(WORK REQUEST):
The answer must be an exact restatement of all the data.

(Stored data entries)
Segment Open

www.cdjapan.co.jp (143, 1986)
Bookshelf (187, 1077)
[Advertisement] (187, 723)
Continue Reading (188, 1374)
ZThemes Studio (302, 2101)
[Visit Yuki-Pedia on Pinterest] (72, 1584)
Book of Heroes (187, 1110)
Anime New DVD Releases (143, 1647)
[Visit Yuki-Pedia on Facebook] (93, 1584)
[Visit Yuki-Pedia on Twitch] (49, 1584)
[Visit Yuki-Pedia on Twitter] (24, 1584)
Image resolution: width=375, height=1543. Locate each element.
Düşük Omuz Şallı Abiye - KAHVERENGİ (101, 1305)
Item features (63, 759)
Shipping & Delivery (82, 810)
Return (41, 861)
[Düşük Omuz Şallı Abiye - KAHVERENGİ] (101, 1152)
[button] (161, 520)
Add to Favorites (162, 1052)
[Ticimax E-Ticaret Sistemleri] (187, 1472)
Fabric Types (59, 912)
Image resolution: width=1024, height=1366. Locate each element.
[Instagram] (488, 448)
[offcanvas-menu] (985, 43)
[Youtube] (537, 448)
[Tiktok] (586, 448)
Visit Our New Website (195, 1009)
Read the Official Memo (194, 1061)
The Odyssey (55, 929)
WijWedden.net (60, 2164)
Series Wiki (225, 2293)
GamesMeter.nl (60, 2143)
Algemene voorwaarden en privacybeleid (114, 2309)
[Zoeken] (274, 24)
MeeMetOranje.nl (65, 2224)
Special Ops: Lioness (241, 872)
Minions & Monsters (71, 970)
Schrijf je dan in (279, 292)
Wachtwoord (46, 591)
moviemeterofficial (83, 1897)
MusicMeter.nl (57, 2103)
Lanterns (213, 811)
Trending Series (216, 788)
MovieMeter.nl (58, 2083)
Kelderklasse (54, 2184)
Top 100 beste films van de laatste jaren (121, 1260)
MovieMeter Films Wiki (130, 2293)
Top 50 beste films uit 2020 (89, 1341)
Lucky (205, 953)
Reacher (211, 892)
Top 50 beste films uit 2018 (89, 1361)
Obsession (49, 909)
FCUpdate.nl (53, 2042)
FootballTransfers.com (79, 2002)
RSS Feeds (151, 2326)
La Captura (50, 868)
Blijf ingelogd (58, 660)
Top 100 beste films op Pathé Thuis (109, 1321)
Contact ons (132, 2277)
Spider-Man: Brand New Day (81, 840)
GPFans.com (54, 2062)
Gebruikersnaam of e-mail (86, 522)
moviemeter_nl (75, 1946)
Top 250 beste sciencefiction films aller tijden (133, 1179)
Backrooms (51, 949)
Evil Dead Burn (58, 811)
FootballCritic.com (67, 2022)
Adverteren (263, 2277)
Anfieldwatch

Segment Closed

(ANSWER FOR THIS EXERCISE):
www.cdjapan.co.jp (143, 1986)
Bookshelf (187, 1077)
[Advertisement] (187, 723)
Continue Reading (188, 1374)
ZThemes Studio (302, 2101)
[Visit Yuki-Pedia on Pinterest] (72, 1584)
Book of Heroes (187, 1110)
Anime New DVD Releases (143, 1647)
[Visit Yuki-Pedia on Facebook] (93, 1584)
[Visit Yuki-Pedia on Twitch] (49, 1584)
[Visit Yuki-Pedia on Twitter] (24, 1584)
Image resolution: width=375, height=1543. Locate each element.
Düşük Omuz Şallı Abiye - KAHVERENGİ (101, 1305)
Item features (63, 759)
Shipping & Delivery (82, 810)
Return (41, 861)
[Düşük Omuz Şallı Abiye - KAHVERENGİ] (101, 1152)
[button] (161, 520)
Add to Favorites (162, 1052)
[Ticimax E-Ticaret Sistemleri] (187, 1472)
Fabric Types (59, 912)
Image resolution: width=1024, height=1366. Locate each element.
[Instagram] (488, 448)
[offcanvas-menu] (985, 43)
[Youtube] (537, 448)
[Tiktok] (586, 448)
Visit Our New Website (195, 1009)
Read the Official Memo (194, 1061)
The Odyssey (55, 929)
WijWedden.net (60, 2164)
Series Wiki (225, 2293)
GamesMeter.nl (60, 2143)
Algemene voorwaarden en privacybeleid (114, 2309)
[Zoeken] (274, 24)
MeeMetOranje.nl (65, 2224)
Special Ops: Lioness (241, 872)
Minions & Monsters (71, 970)
Schrijf je dan in (279, 292)
Wachtwoord (46, 591)
moviemeterofficial (83, 1897)
MusicMeter.nl (57, 2103)
Lanterns (213, 811)
Trending Series (216, 788)
MovieMeter.nl (58, 2083)
Kelderklasse (54, 2184)
Top 100 beste films van de laatste jaren (121, 1260)
MovieMeter Films Wiki (130, 2293)
Top 50 beste films uit 2020 (89, 1341)
Lucky (205, 953)
Reacher (211, 892)
Top 50 beste films uit 2018 (89, 1361)
Obsession (49, 909)
FCUpdate.nl (53, 2042)
FootballTransfers.com (79, 2002)
RSS Feeds (151, 2326)
La Captura (50, 868)
Blijf ingelogd (58, 660)
Top 100 beste films op Pathé Thuis (109, 1321)
Contact ons (132, 2277)
Spider-Man: Brand New Day (81, 840)
GPFans.com (54, 2062)
Gebruikersnaam of e-mail (86, 522)
moviemeter_nl (75, 1946)
Top 250 beste sciencefiction films aller tijden (133, 1179)
Backrooms (51, 949)
Evil Dead Burn (58, 811)
FootballCritic.com (67, 2022)
Adverteren (263, 2277)
Anfieldwatch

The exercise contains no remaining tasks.